“Until recently, health education was seen as ‘beneficent’ by nature” states the French journal Sante Publique. However, recent ethical reflections on the methods and objectives of many behaviour change campaigns has revealed “a number of problems or abuses” that “often contradict…the very goal of health promotion.” Hence the quandary that arises when determining how to best present such campaigns.
REFLECTING ON ETHICAL CAMPAIGNS
The World Health Organization calls on health educators to “observe the ethical obligation of…obtaining patients’ informed consent.”
Doing so involves “adequately informing [the audience] of the purpose and nature of the intervention and possible alternatives.”
This “exchange between health professionals and patients” involves “respect, freedom from intimidation, and [the use of] suitable language” to present “scientific information in popular form.”
Based on this information, the audience can “balance benefit against risk” and “make a rational decision” as to the relevance of the intervention to their life.
REFLECTING ON UNETHICAL CAMPAIGNS
Interventions that meet these obligations are “ethically distinct from campaigning communications aimed at sensationalising.”
Sensationalism involves the intentional misrepresentation of data designed to “impair people’s ability to make informed decisions.”
Bred of the paternalistic attitude that “physicians know what is best,” these campaigns either understate or overstate the risks or benefits associated with an intervention to cajole an audience who might otherwise reject a program.
As Health Communication observed, this infringement contradicts the very goal of health promotion as a “psychologically subjected” audience acting on “strong faith” may take up an intervention that poses great risk to them.
THE PRINCIPLES OF PRESENTATION
According to the Canadian Medical Association, interventions that enable the audience to “play an active role in decision-making” do five things:
1. Correct the audience’s misconceptions about risks or benefits.
Campaigners “should present the results of clinical trials in terms of absolute reductions in morbidity or mortality…rather than as relative reductions” so as to avoid disinformation.
Misconceptions can lead to hysteria and rash decisions, as evidenced in a study that “found young women overestimated their risk of dying of breast cancer twentyfold and the benefit of screening sixfold.”
2. Specifically recognise the potential harm.
Interventions make the suggestion that “by taking part in them, [the audience] can be even healthier or maintain their health longer.”

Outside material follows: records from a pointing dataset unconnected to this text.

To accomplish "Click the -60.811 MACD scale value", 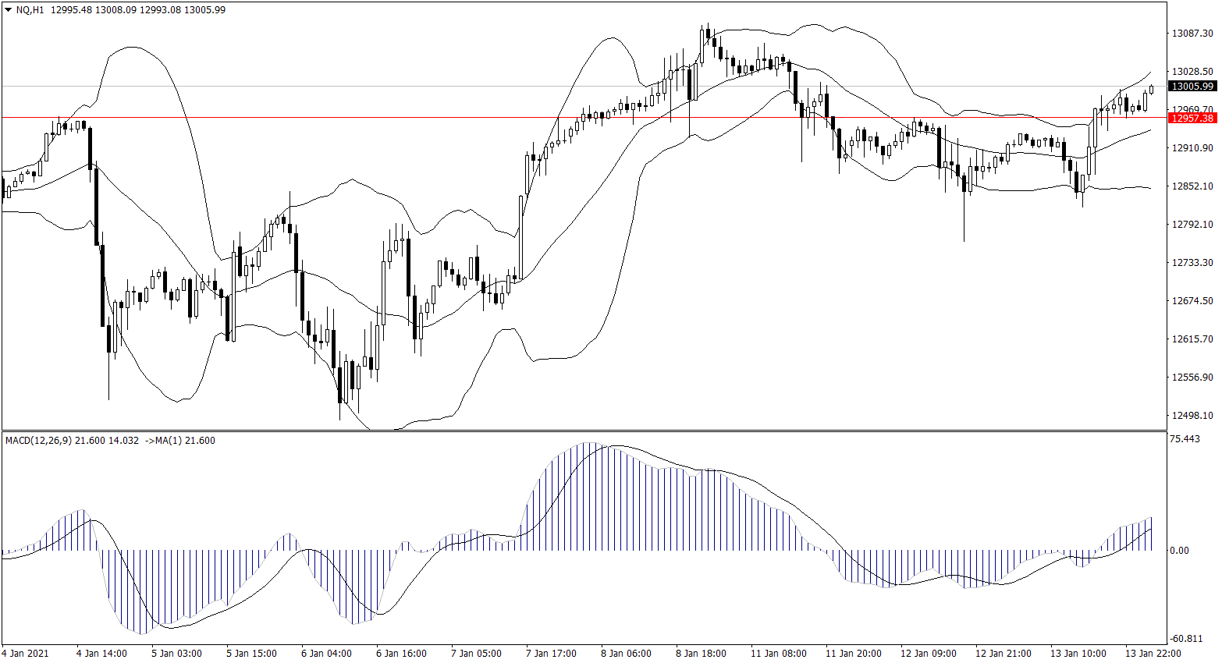I will [1185, 639].
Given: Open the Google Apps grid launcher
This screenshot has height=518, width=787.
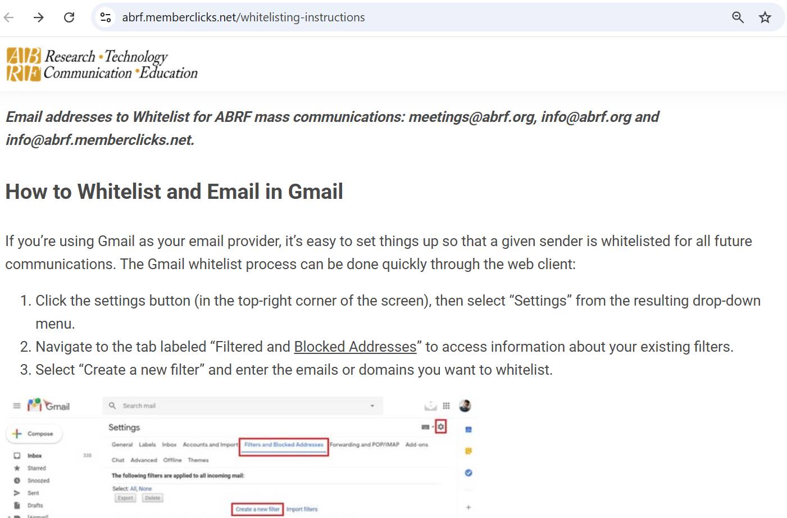Looking at the screenshot, I should (x=445, y=405).
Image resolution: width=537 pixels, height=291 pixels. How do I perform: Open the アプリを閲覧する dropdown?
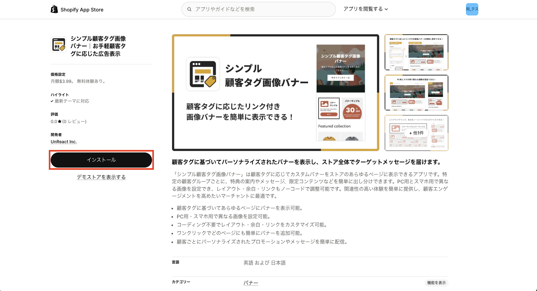[x=366, y=9]
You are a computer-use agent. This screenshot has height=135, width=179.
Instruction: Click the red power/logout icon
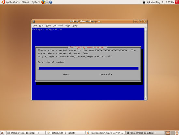point(177,2)
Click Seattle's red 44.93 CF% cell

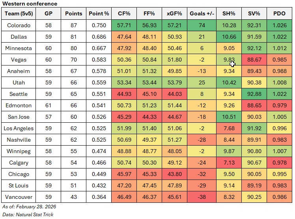point(124,94)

“Making such suggestions…puts a special onus” on campaigners to clearly and concisely state the adverse effects that may be suffered.
3. Balance the influence that physicians have over patients.
Prompted by a campaign, the audience may seek counsel with a physician. However, a physician may “intentionally or inadvertently use their authority to coerce patients” into decisions that may not be in their best interests.
Encourage the audience to discuss the pros and cons of the program with their physician, reminding them that physicians are not infallible.
4. Avoid the “evangelical fervour” of consumer marketing.
With mass media campaigns, the need to grab audience attention may lead to sensationalism and other tactics unbecoming of the medical industry.
However, “there is nothing wrong” with ethically conceived mass media approaches to marketing health interventions – so long as they are able to generate an “objective discussion of the benefits and harm[s].”
5. Provide clear, concise information.
“The data should be provided in a language that [the audience] can understand and in an atmosphere that is not intimidating and that fosters independent thought.”
This ensures the audience “does not merely agree to someone else’s recommendations.”
IN CONCLUSION: A CASE STUDY
Studying the “deleterious psychological and medical outcomes” of large-scale anti-tobacco campaigns, the Journal of Ethics criticised their “hard-hitting” nature for “demoralising and instigating victim-blaming” against the audience.
This demoralisation caused patients to “avoid or delay seeking medical care, resulting in the downstream risk of worsening…morbidity and morality.”
The study concluded that there is an “ethical burden for creators of public health campaigns” to frame messages in a way that builds a patients’ resilience and avoids stigmatising themes.